** WHAT YOU HAVE TO DO **
Please take the lines from the one holding "TV resolution channels (933, 146)" through the one holding "Playlists by category (82, 146)" in the data below and copy them exactly.

Extracted data entries:
*** Begin section ***

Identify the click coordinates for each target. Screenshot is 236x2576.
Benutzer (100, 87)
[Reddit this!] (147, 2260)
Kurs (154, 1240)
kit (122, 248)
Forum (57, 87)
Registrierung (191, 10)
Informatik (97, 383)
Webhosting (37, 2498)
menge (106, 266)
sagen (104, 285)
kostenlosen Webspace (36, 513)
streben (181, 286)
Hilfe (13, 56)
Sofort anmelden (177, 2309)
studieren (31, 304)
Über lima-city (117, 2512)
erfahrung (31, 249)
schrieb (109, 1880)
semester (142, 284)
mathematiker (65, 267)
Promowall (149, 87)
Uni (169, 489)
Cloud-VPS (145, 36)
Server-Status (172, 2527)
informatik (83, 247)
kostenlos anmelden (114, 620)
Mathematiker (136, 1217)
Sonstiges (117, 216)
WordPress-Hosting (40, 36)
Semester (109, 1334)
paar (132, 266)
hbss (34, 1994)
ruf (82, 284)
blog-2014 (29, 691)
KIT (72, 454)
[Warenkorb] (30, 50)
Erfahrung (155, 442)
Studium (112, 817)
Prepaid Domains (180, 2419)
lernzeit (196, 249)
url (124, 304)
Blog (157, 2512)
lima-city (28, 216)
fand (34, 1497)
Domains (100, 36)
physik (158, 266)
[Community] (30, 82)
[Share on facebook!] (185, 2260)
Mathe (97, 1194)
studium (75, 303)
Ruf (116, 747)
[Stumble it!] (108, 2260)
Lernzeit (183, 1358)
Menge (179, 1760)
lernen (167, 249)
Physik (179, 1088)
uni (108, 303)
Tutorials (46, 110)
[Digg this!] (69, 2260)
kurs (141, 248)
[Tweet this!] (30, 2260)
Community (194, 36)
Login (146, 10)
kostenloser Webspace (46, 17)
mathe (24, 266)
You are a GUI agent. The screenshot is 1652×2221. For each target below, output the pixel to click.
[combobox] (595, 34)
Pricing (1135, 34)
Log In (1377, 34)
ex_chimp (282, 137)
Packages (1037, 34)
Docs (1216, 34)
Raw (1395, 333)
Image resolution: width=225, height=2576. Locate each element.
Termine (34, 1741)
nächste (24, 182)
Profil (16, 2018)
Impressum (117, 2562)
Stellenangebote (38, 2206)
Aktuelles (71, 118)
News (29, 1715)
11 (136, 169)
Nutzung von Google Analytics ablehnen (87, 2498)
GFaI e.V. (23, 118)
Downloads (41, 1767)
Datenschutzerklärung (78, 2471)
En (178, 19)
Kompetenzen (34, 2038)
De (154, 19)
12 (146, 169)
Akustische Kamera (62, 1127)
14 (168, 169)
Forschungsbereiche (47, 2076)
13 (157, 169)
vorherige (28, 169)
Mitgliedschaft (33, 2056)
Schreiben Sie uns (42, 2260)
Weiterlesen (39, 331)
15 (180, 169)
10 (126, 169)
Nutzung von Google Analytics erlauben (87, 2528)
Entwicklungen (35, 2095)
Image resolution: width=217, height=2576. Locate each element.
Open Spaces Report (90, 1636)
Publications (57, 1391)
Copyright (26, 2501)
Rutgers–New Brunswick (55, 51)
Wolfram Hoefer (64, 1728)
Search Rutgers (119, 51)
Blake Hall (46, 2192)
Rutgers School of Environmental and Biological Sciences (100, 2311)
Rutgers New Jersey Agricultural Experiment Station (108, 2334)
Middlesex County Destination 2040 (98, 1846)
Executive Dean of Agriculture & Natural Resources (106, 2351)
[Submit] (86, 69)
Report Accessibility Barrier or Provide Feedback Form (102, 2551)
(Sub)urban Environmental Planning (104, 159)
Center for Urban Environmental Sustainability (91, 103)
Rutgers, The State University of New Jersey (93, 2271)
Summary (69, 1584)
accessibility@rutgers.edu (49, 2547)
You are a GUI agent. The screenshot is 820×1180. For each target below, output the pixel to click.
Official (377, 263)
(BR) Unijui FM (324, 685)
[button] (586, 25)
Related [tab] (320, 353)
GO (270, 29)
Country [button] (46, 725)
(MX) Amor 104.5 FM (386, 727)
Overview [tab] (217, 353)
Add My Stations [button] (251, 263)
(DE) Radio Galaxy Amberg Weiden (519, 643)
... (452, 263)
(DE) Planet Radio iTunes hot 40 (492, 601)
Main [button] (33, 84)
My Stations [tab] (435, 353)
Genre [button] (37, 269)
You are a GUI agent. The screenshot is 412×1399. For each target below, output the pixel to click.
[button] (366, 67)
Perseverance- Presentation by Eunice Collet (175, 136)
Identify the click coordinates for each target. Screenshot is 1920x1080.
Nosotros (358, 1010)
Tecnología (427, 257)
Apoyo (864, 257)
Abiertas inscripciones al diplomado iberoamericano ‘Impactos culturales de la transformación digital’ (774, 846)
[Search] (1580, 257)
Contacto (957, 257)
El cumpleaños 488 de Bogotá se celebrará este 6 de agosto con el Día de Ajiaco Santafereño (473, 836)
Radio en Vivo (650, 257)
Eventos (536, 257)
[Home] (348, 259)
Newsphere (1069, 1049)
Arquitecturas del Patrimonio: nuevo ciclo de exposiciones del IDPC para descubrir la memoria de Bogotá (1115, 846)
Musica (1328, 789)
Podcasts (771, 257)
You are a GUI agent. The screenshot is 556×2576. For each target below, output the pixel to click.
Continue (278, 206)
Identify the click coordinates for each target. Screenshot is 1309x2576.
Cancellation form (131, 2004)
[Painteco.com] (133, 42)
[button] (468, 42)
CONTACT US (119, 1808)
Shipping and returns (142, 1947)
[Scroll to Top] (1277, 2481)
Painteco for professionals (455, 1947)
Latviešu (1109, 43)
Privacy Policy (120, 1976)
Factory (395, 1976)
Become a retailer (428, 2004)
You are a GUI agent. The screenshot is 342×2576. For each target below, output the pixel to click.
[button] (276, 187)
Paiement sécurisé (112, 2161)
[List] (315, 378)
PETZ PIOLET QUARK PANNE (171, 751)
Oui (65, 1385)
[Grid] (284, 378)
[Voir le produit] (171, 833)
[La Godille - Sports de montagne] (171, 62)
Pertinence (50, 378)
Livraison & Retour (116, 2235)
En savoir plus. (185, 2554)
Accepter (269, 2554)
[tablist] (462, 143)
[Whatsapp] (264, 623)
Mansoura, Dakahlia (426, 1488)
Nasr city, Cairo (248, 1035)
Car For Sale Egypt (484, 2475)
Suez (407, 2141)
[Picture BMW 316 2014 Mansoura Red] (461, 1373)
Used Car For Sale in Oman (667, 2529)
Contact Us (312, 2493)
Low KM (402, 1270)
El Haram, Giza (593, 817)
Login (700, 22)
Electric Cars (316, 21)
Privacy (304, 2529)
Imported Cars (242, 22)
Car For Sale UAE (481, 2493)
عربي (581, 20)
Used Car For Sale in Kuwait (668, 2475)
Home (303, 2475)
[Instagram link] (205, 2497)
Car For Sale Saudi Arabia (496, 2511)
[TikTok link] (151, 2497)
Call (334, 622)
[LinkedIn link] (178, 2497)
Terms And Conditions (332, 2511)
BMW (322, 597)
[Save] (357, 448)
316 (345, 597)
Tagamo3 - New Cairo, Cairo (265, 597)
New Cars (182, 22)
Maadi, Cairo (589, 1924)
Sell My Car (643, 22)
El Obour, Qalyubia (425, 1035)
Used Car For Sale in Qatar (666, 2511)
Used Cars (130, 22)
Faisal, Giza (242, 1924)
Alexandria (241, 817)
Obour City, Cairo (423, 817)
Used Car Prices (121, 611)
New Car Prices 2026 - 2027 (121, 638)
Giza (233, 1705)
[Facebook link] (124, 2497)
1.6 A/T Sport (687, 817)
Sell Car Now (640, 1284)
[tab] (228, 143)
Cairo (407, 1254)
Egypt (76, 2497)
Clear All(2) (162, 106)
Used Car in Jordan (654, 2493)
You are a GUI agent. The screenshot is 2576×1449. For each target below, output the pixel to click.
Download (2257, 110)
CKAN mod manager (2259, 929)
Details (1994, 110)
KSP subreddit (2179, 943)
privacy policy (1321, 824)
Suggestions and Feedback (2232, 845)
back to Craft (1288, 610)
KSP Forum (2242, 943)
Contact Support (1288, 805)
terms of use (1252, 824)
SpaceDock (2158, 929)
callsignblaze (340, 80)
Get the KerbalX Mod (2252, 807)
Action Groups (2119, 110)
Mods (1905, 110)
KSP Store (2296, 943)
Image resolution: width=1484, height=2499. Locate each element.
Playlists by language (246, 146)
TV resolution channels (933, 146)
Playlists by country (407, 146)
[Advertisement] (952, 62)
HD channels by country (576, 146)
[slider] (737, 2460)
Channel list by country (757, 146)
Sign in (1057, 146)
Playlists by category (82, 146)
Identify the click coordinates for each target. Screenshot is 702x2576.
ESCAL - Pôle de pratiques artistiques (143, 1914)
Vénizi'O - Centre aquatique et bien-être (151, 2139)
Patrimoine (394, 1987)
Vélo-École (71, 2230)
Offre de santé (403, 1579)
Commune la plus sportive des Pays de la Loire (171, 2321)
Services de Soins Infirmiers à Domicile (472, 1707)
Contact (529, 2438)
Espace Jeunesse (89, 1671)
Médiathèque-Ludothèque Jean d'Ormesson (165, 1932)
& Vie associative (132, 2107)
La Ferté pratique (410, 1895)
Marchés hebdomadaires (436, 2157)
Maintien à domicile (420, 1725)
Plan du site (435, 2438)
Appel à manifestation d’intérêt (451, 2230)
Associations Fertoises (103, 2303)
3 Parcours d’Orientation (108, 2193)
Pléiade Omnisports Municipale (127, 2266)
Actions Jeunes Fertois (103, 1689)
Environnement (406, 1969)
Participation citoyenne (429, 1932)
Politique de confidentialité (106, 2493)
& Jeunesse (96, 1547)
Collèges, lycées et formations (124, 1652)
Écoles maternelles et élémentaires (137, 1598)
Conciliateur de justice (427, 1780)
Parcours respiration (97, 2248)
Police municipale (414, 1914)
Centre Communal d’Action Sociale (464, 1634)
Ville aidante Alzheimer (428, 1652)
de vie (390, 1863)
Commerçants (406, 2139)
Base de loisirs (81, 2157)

*** End section ***

** REPLY **
TV resolution channels (933, 146)
Playlists by country (407, 146)
[Advertisement] (952, 62)
HD channels by country (576, 146)
[slider] (737, 2460)
Channel list by country (757, 146)
Sign in (1057, 146)
Playlists by category (82, 146)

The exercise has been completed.